A Q = 1/(P1-P2) x 8nl x 1 [pie x r4]
B Q = (P1-P2) x [pie x r4] x 1/8nl
C Q = 1/(P1-P2) x [pie x r4] x 1/8nl
D Q = (P1-P2) x 8nl x 1 / [pie x r4]

Answer 34

B

Explanation
Q= Flow rate

P= Pressure

r= Radius

n= Fluid viscosity

l= Length of tubing

Question 35

What response could be expected from stretching of the carotid sinus baroreceptors receptors?

A Increased cardiac output
B Hypotension
C Venoconstriction
D Tachycardia

Answer 35

B

Explanation
Baroreceptors are stimulated by distension of the structure in which they are located.
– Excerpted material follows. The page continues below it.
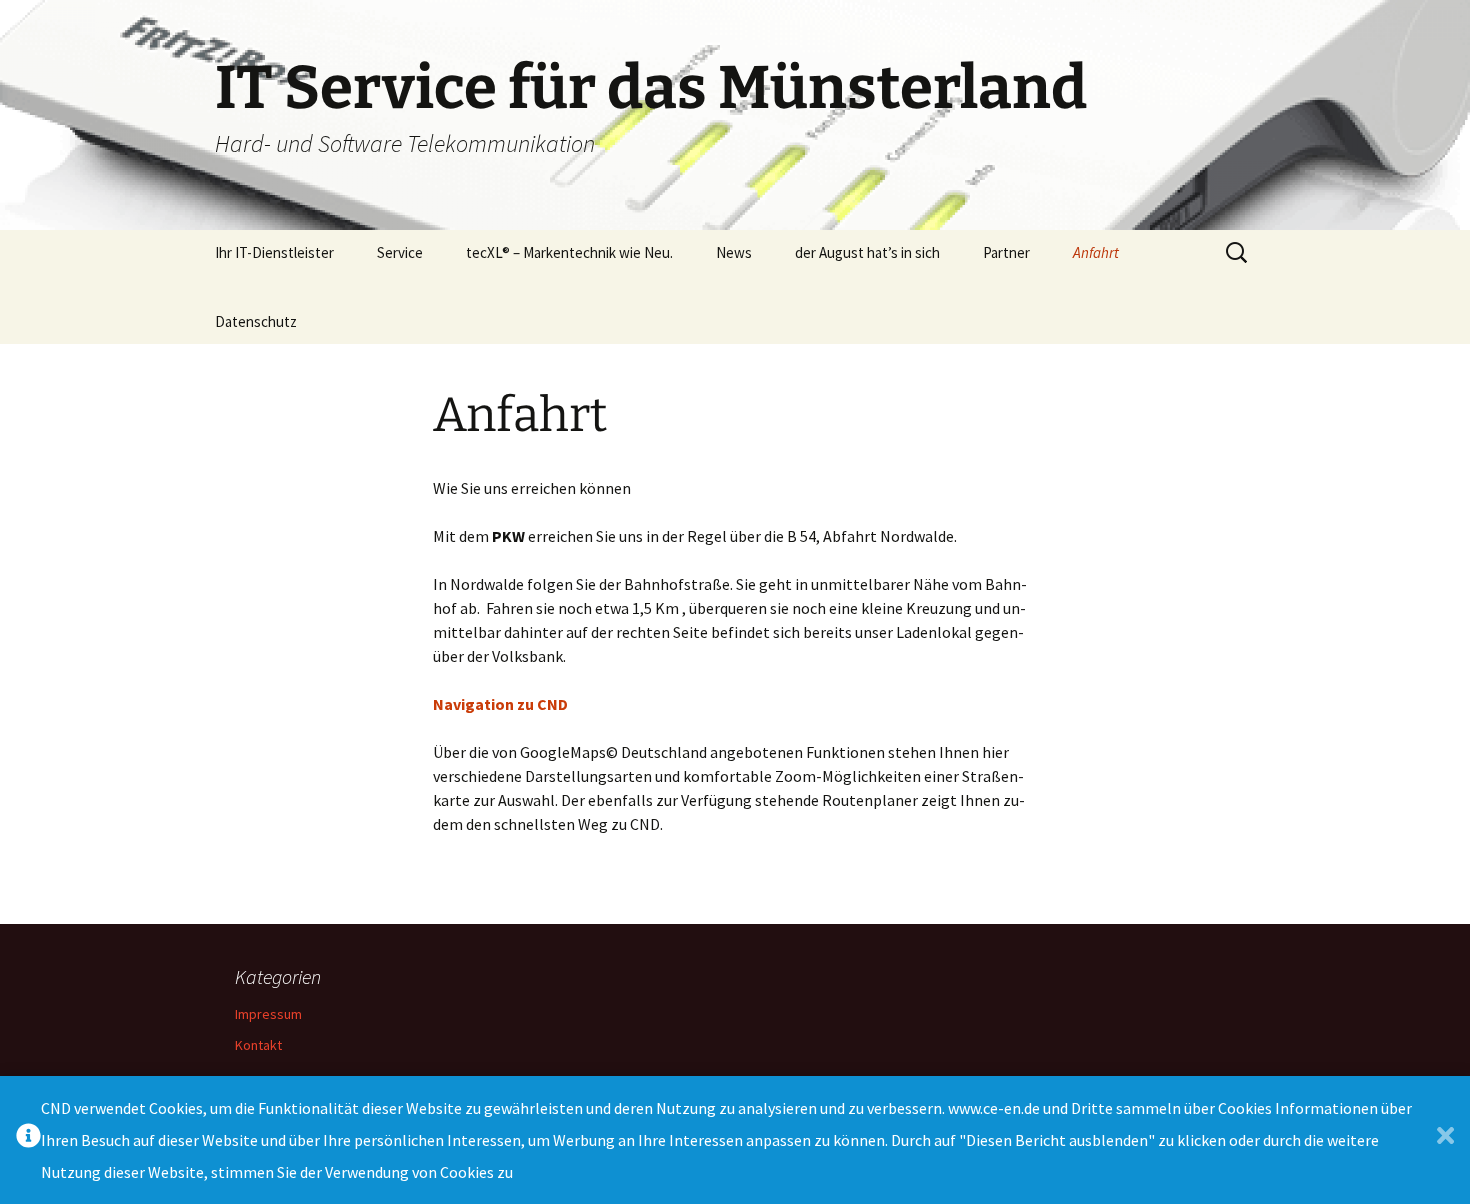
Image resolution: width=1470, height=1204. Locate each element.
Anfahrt (1096, 252)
Increased firing inhibits the tonic discharge of sympathetic nerves and excites vagal innervation therefore producing vasodilation, venodilation, hypotension, bradycardia and decrease cardiac output

Question 36

What proportion of ATP is used in the cell for gluconeogenesis?

A 22%
B 2%
C 24%
D 9%

Answer 36

D

Explanation
ATP is utilized throughout the cell, with the bulk used in a handful of processes: approximately
27% is used for protein synthesis,
24% by Na, K ATPase to help set membrane potential,
9% by gluconeogenesis,
6% by Ca2+ ATPase to maintain a low cytosolic Ca2+ concentration,
5% by myosin ATPase, and 3% by ureagenesis.